DOCUMENT SECTION:
● ● ● ●

    1. Willow says:

      gigi, I absolutely know what you are saying. I’ve left McDonald’s with my young granchildren over language being used by teens that happened to be there. It’s the most common adjective used in our language today.

      1. gigi says:

        Thank you Willow – unfortunately its not only teens but older young adults in their mid – late 20’s as in my family restaurant episode – its a shame they dont recognize there is a time and place, and have a bit of respect and decency for those around them.

  6. tsal says:

    Gigi made a comment that I believe is correct. I don’t think you can publish a photo without permission. Perhaps celebrities have some sort of exclusion from that but the children of celebs should not be included in that exclusion if in fact there is one I know at recent filming of a TV show in Boston that every person captured by camera had to sign a waiver in order for his/her to appear in the show and if a waiver was not signed the person’s face was blocked.

  7. emom says:

    This is laughable,,, NO TRULY it is,,,, even comical.. Freedom of speech, Freedom of press, freedom to DO WHAT EVER ONE WANTS.. Even as much as them NOT asking our CONSENT to use said photos…… Wait isn’t it ART, in their mind, and in some others mind……… I personally feel its an invasion of our personal space, privacy,. Its indecent, and in some cases immoral…… AHHHHH but not that long ago some bashed a group of street photographers for doing much the same, yet they did not have to have CONSENT, and it was freedom of photography or press, or what ever you want to call it.. And well folks thought it was no big deal, that it was ART, and who where they hurting…… Yes society has nor MORAL code, and even DYSFUNCTIONAL, BUT so many feel its no big deal… Sure we are uptight about certain things, But That’s are given rights… I personally find it disgusting , immoral, and indecent . Posting any nude photo of anyone is out of line , but a child is beyond it all… this guy will get away with it, as so many others have… AH but what do we expect,,, WE HAVE CREATED THESE PEOPLE, by allowing these same things to happen to adults and stating , ITS NO BIG DEAL, ITS ART, ITS FREEDOM OF WHAT EVER THEY ARE DOING, AND THEY ARE NOT DOING ANYTHING WRONG…………… Really now…. Does this constitute CROSSING THE LINE OF IMMORRAL YET…. I would not call this art nor would I call it freedom of anything, it crossed the lines of morality.
● ● ● ●
DATA FOR REVIEW:
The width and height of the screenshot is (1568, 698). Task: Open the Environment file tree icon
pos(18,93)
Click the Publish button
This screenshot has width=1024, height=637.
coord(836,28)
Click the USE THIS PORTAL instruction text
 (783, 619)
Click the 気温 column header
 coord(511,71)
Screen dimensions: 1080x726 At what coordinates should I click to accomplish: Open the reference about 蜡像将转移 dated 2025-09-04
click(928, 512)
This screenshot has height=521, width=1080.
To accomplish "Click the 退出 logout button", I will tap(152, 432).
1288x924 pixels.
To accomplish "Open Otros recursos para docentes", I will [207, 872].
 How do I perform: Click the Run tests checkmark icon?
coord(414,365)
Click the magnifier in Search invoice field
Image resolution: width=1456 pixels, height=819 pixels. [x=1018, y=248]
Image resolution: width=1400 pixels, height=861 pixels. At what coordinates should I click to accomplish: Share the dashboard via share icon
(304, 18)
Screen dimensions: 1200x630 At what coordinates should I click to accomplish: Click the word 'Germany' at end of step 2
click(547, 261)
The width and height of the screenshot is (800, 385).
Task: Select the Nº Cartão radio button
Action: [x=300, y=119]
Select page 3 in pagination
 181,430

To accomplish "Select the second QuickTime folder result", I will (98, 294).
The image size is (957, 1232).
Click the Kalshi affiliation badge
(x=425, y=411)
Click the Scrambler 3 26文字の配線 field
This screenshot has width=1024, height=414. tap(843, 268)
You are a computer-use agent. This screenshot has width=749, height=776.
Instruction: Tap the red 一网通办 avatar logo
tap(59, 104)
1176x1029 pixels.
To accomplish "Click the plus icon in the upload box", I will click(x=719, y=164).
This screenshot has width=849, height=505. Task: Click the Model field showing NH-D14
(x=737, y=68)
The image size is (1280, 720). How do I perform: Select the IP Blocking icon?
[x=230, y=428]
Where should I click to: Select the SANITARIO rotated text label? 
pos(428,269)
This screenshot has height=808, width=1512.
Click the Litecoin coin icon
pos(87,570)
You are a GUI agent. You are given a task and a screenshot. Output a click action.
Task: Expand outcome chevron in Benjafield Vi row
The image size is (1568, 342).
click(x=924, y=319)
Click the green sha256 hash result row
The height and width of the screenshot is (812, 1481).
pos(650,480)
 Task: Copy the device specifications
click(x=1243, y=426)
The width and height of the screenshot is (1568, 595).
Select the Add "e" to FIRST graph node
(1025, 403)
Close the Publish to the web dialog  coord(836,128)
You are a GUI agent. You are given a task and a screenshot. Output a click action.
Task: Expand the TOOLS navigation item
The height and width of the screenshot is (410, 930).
● ● ● ●
REQUIREMENT A:
Answer these questions using the comment thread above:
(i) Which restaurant did Willow leave with her grandchildren?
(ii) According to gigi, what age range were the older young adults in her family restaurant episode?
(iii) In tsal's comment, what happened to a person's face if no waiver was signed?
REQUIREMENT B: Revise the part of the comment thread that opens with the words "Thank you Willow" and closes with "face was blocked.", changing "waiver" to "release form".
REQUIREMENT C: Carry the comment thread forward from the point at which it stops.

RESPONSE AREA A:
(i) McDonald's
(ii) Mid to late 20's
(iii) The face was blocked.

RESPONSE AREA B:
Thank you Willow – unfortunately its not only teens but older young adults in their mid – late 20’s as in my family restaurant episode – its a shame they dont recognize there is a time and place, and have a bit of respect and decency for those around them.

  6. tsal says:

    Gigi made a comment that I believe is correct. I don’t think you can publish a photo without permission. Perhaps celebrities have some sort of exclusion from that but the children of celebs should not be included in that exclusion if in fact there is one I know at recent filming of a TV show in Boston that every person captured by camera had to sign a release form in order for his/her to appear in the show and if a release form was not signed the person’s face was blocked.

RESPONSE AREA C:
  8. emom says:

    OH and I did not and do not believe those street photographers had consent, and I dont beleive they had rights,, IMHO

  9. jaygee says:

    This clown is getting his 15 minutes of fame and that’s about it. If a parent wants to take his kid’s bathing suit offf and then have this happen, then what can you do? It’s too bad that Tom-Tom doesn’t take a few of the guys over to Medford and ring his doorbell at about 2a.m.. I was in Gloucester yesterday and there was an “enlightened”(moronic) mom who thought it was just so cute to have her 3 yerar old running around with no bathing suit, How very cute and how very stupid!!!!!

    1. tsal says:

      I’m not seeing any way that the parent is in the least bit responsible for this. If a parent wants to take a child’s clothes off and if an adult can’t handle it, that is the fault of the adult. Period. I won’t even comment on the 2:00 a.m. suggestion.

  10. mikey says:

    Pathetically sick.

  11. emom says:

    And sick individuals lurking around every rock, stump, pole, car, or what ever happens to be in the area…. Yeah but taking a photograph of someones legs is perfectly OK, how far up the legs is NOT OK,,,,,, HHHMMMMMMMM this is the same intrusion

  12. FireGuyFrank says:

    Our Nation has lost much of the basis on which it was founded — simple, basic, beliefs. Once self-evident, our focus has turned merely to ourselves. No longer are we supposed to rely on drive, we are supposed to rely on government. No longer are we supposed to conform to the values of our society, but society is to conform to what I believe.

    This guy is a symptom. The cure is to reflect our what our Founding Fathers had in mind when they formed this nation.

  13. JohnC says:

    I agree with the British royalty perspective – What they do in public is fair game. What is intended to be private is not.